Vorliegende Einträge:
- - - -
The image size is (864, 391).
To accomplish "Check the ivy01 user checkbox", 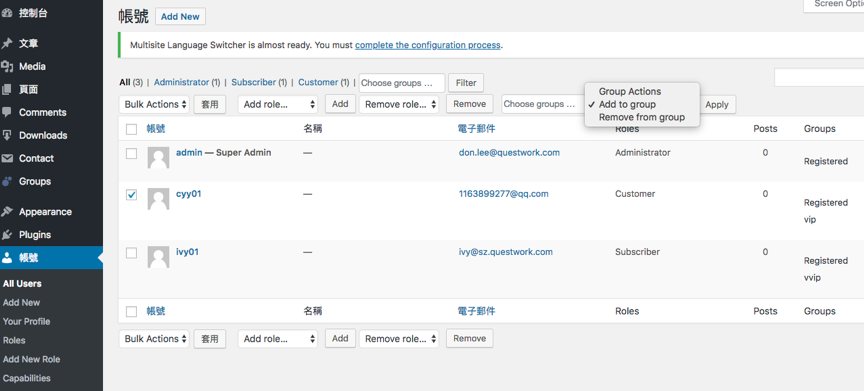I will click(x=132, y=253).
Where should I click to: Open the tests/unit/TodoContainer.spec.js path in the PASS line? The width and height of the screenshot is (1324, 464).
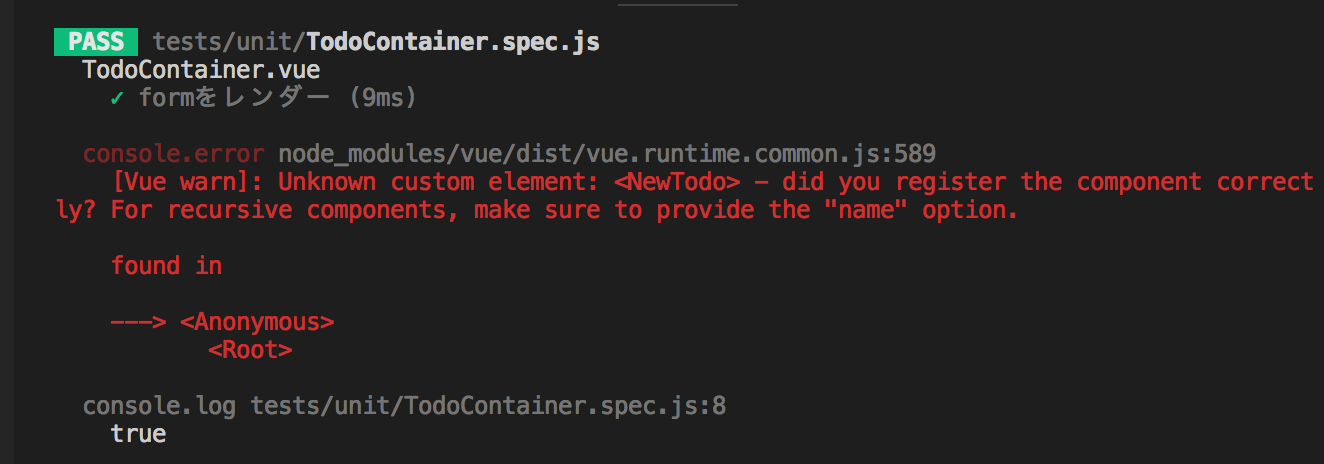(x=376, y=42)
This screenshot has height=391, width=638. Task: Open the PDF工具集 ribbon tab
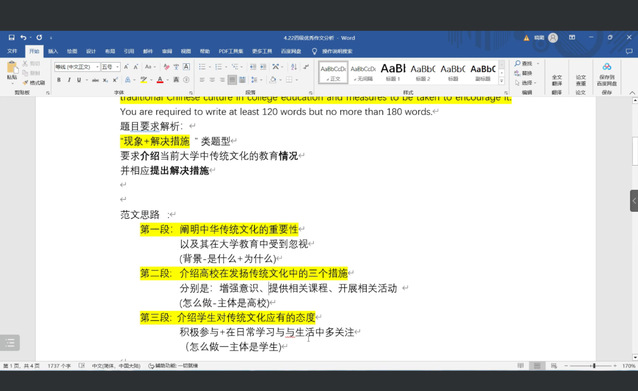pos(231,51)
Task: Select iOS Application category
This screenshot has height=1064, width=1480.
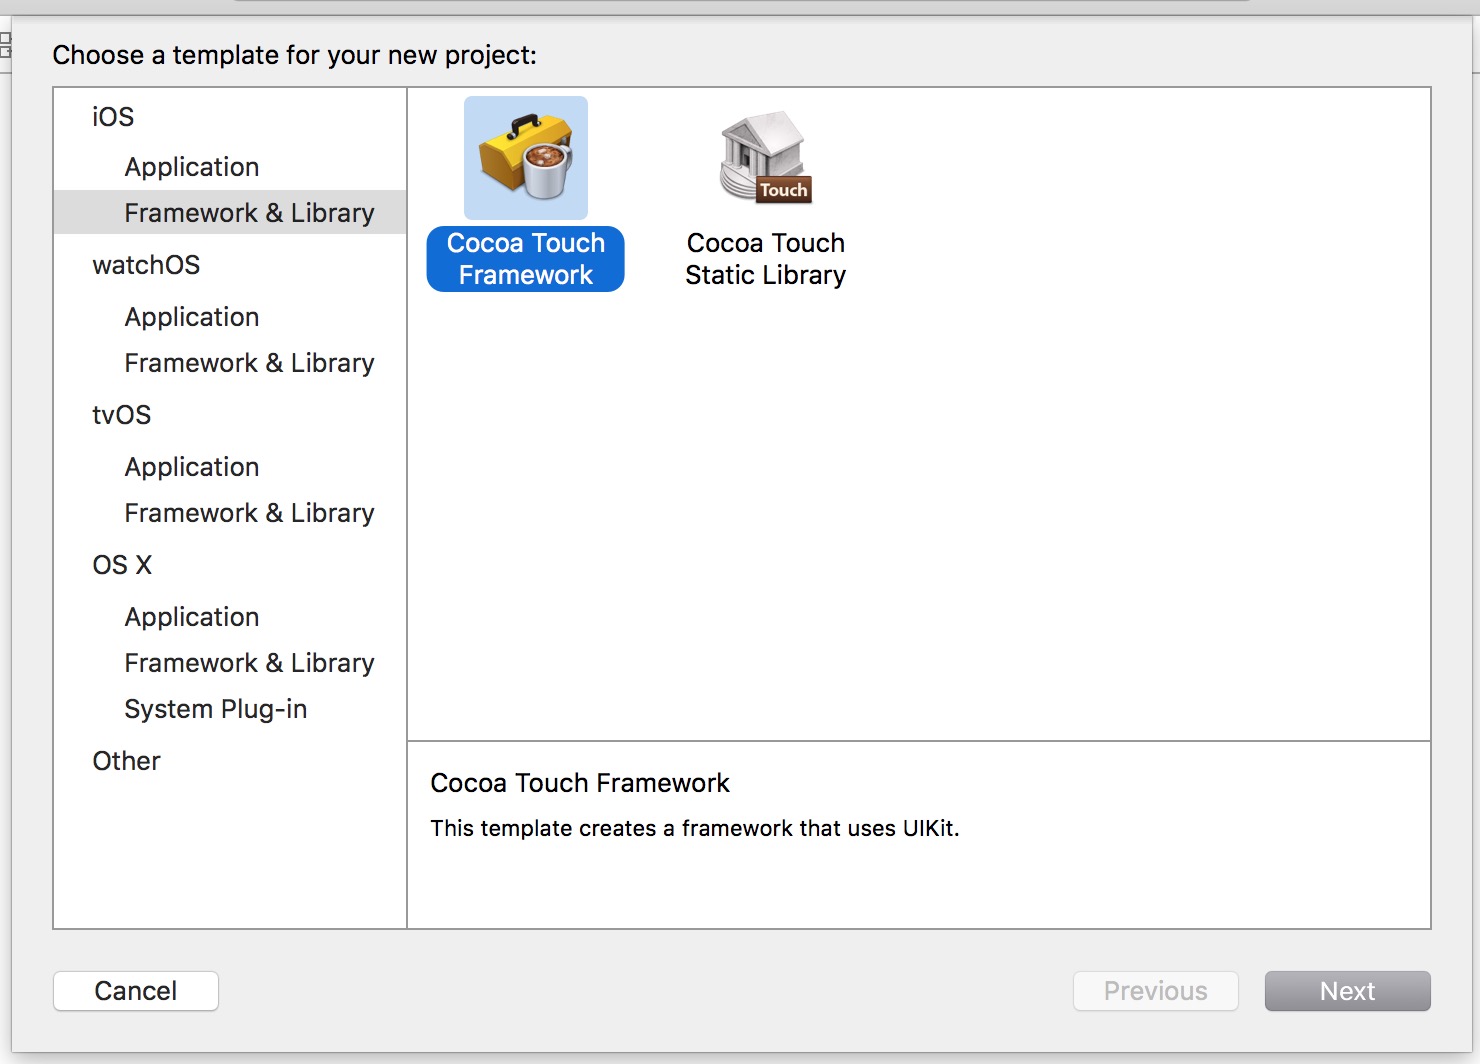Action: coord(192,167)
- - - -
Aufgabenstellung:
Kannst du die Einträge von der Zeile mit „Where should I“ bis zum Ende der Einträge noch einmal wiedergeben und dabei „screenshot“ gegen „screen capture“ austauschen, ohne sonst etwas zu ändern? Die Bilder lässt du dabei weg.

Richtige Antwort:
Where should I click to: Open the tests/unit/TodoContainer.spec.js path in the PASS line? The width and height of the screen capture is (1324, 464).
(x=376, y=42)
This screen capture has height=391, width=638. Task: Open the PDF工具集 ribbon tab
pos(231,51)
Task: Select iOS Application category
This screen capture has height=1064, width=1480.
Action: coord(192,167)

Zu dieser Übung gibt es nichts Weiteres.